Donald Trump is a cruel, narcissistic, pathological liar that does not care about you or this country. If you think the system is so broken that you want to say "fuck it, burn it all to hell," that is certainly your choice. Just be careful what you wish for.
 
I'd wager a big portion of rural voters voting for Trump are not doing so because of what "globalists" have done to this country. They see things like the new anti-Hillary NRA ad and get scared.

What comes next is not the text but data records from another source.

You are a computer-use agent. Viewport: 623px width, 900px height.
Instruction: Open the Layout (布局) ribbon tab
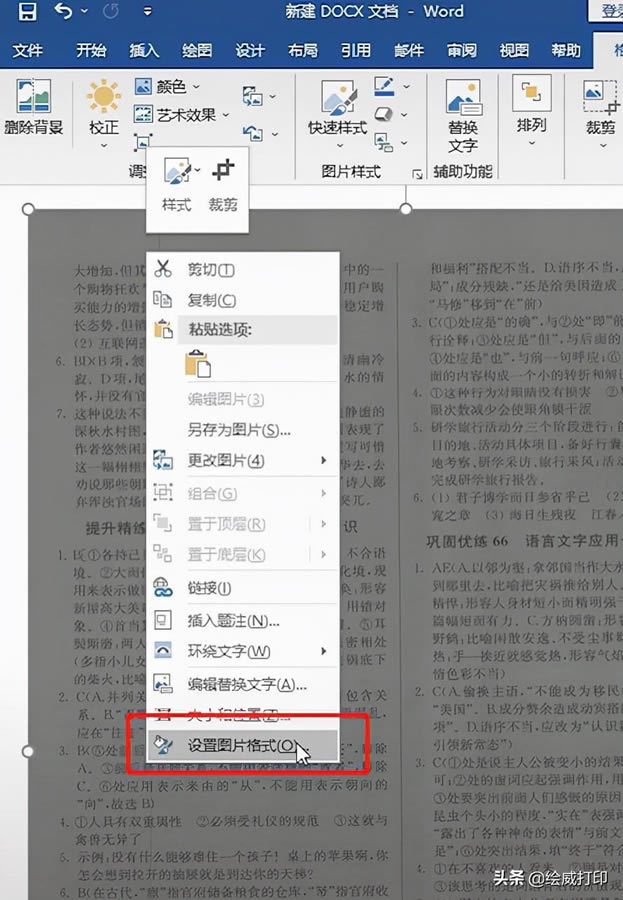point(302,51)
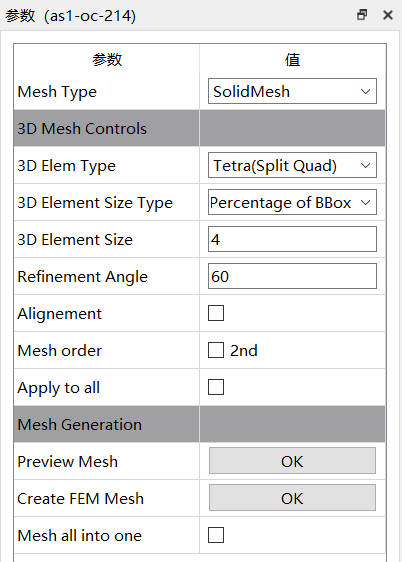
Task: Enable the Mesh all into one checkbox
Action: click(216, 535)
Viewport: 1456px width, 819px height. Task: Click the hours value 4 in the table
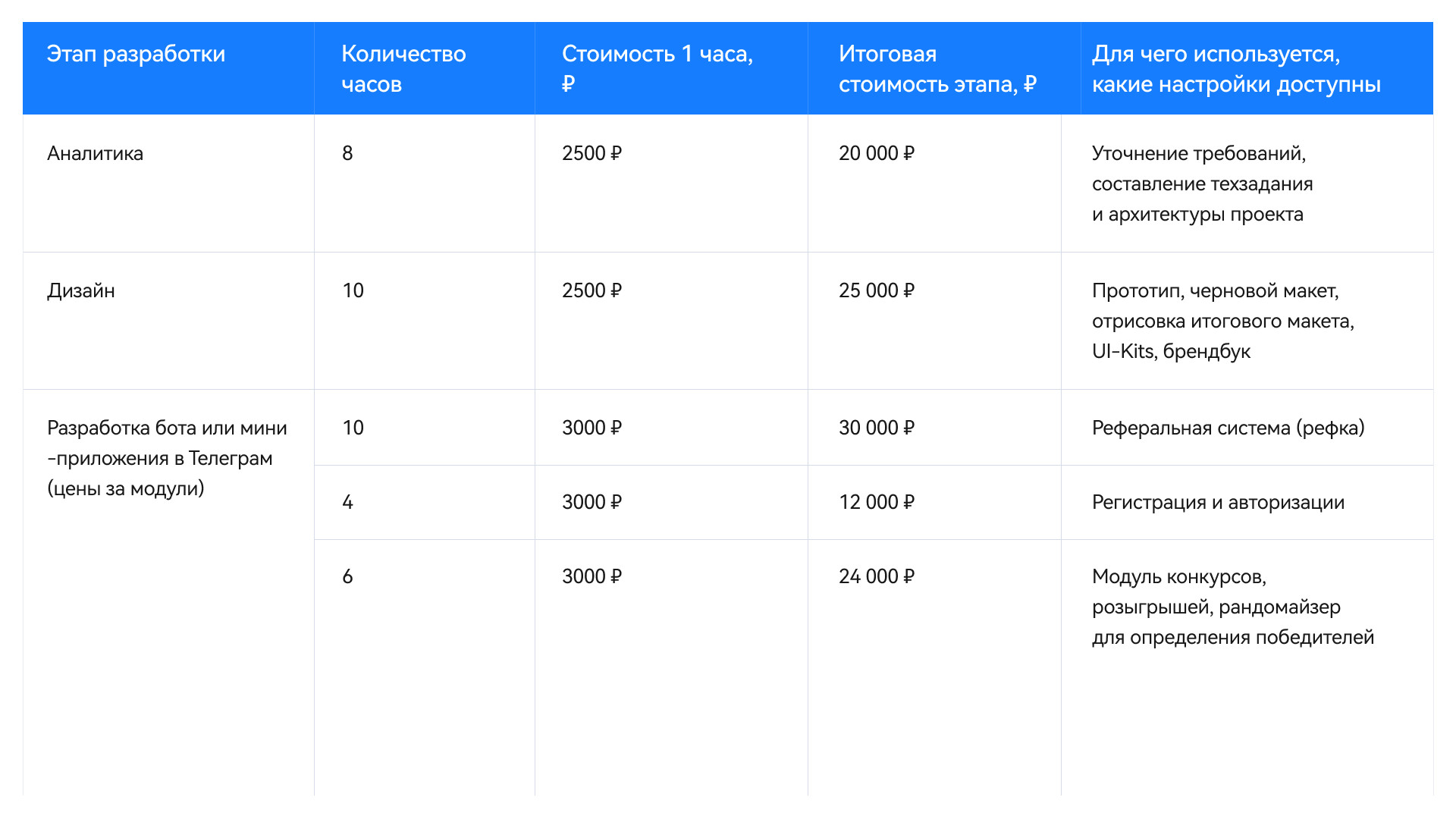(x=347, y=502)
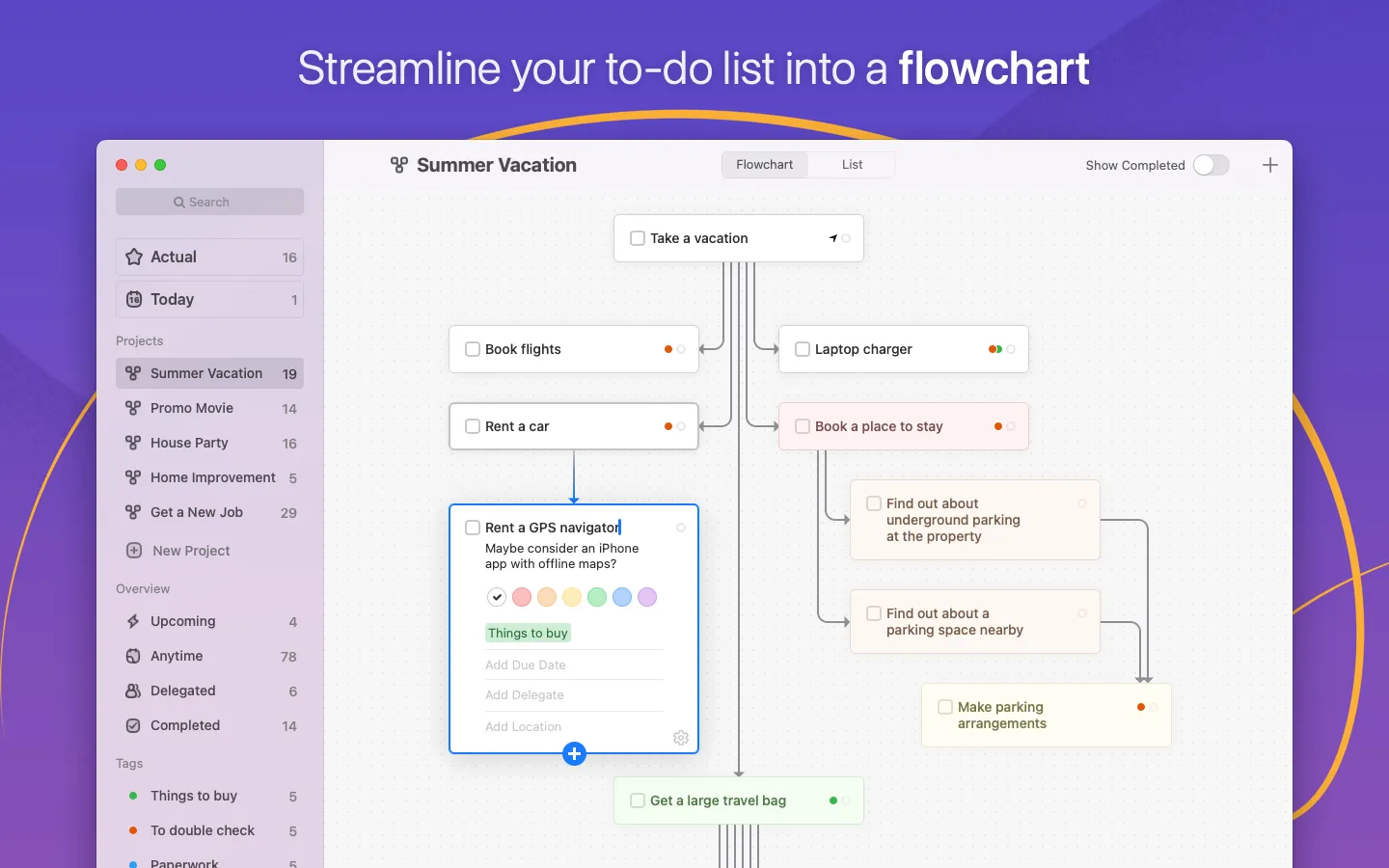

In a related question, how many posters on this board have been negatively effected by globalism. I didn't think we had such a large contingent of unemployed, rural, working-class, white men.
 
I'd wager a big portion of rural voters voting for Trump are not doing so because of what "globalists" have done to this country. They see things like the new anti-Hillary NRA ad and get scared.

Yeah, and nobody has spent any money on negative Trump ads.
 
RE: Globalism- until Americans are willing to put Wal-Mart and big box stores out of business, those jobs are never coming back. Exactly how can Americans live on making $3-15/day?

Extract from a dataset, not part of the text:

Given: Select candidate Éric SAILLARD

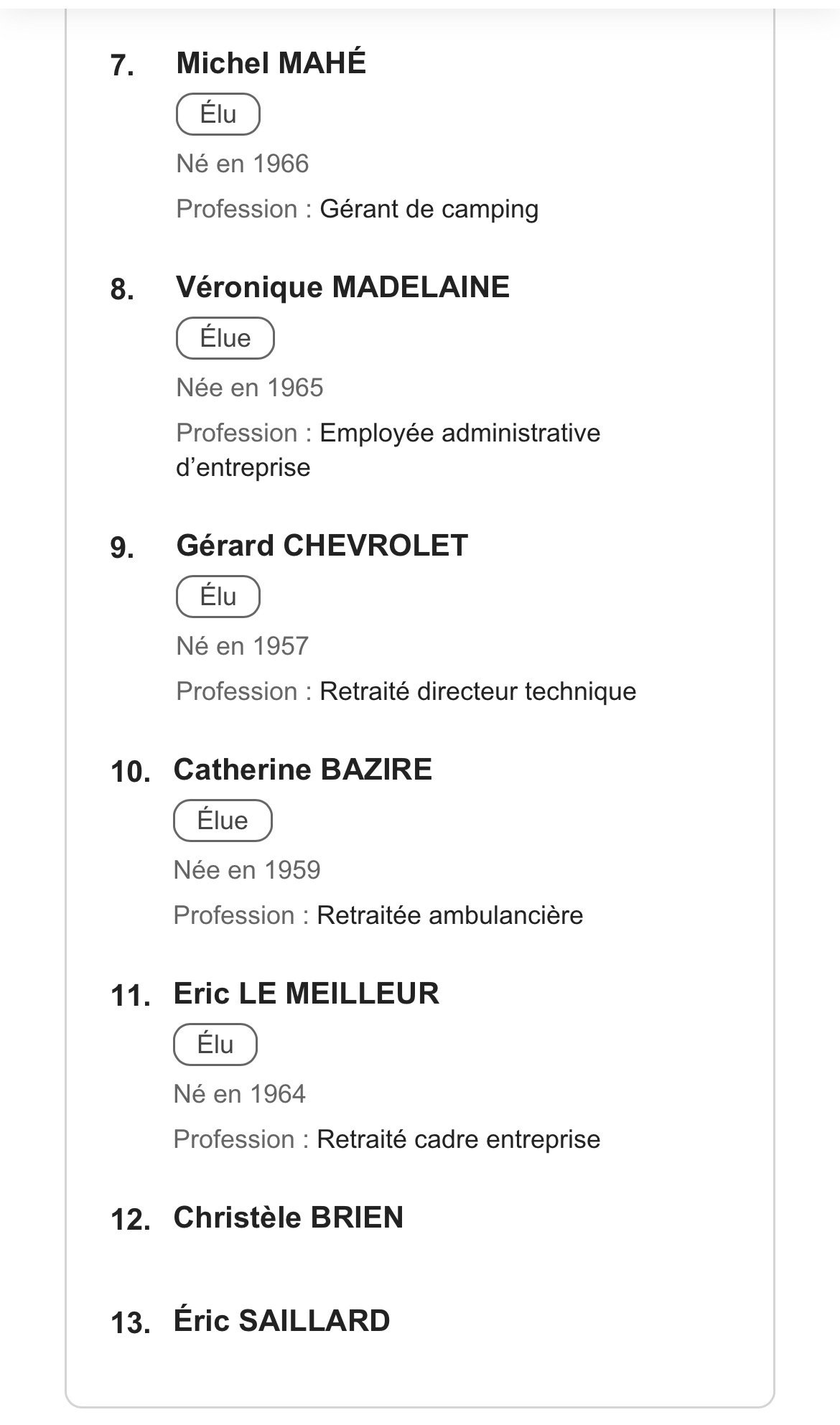Looking at the screenshot, I should 281,1321.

Further as long as radical RWers continue the hatred of science and their insane denial of climate change, we won't be creating and funding an entire of high paying jobs that should exist in our nation today.
 
Americans are waking up to what globalists have done to the nation. We don't care that Trump's likely gonna get btfo in tonight's debate. We're sick of your immigration policies which you falsely claim benefit everyone but which in reality cost American workers $500 billion in lost wages (recent NAS report estimates wages were lowered 5.2%) and your lobbyist written trade agreements which also mainly benefit the elites and harm workers. We see the rigged system for what it is and we loudly shout "ENOUGH!"

Bob how do you reconcile your beliefs here with the fact that Trump has repeatedly outsourced operations and manufacturing of many of his random business dealings to places like China? Also how do you feel about Trump routinely gaming the system for his benefit as evidenced by the way he's used his charities as a place to funnel other people's money to his own businesses.

I don't fault you for your political beliefs whatsoever...they are perfectly legitimate and we as a country should be discussing these things. What I and a lot of other people have a problem with is the fact that you're comfortable giving a pass to a man who is practicing the very same things you denounce.
 
Yeah, and nobody has spent any money on negative Trump ads.

The difference between the NRA ads and "negative" Trump ads is that the NRA ads tell lies about Hillary Clinton versus using Donald Trump's own words, 100% in context.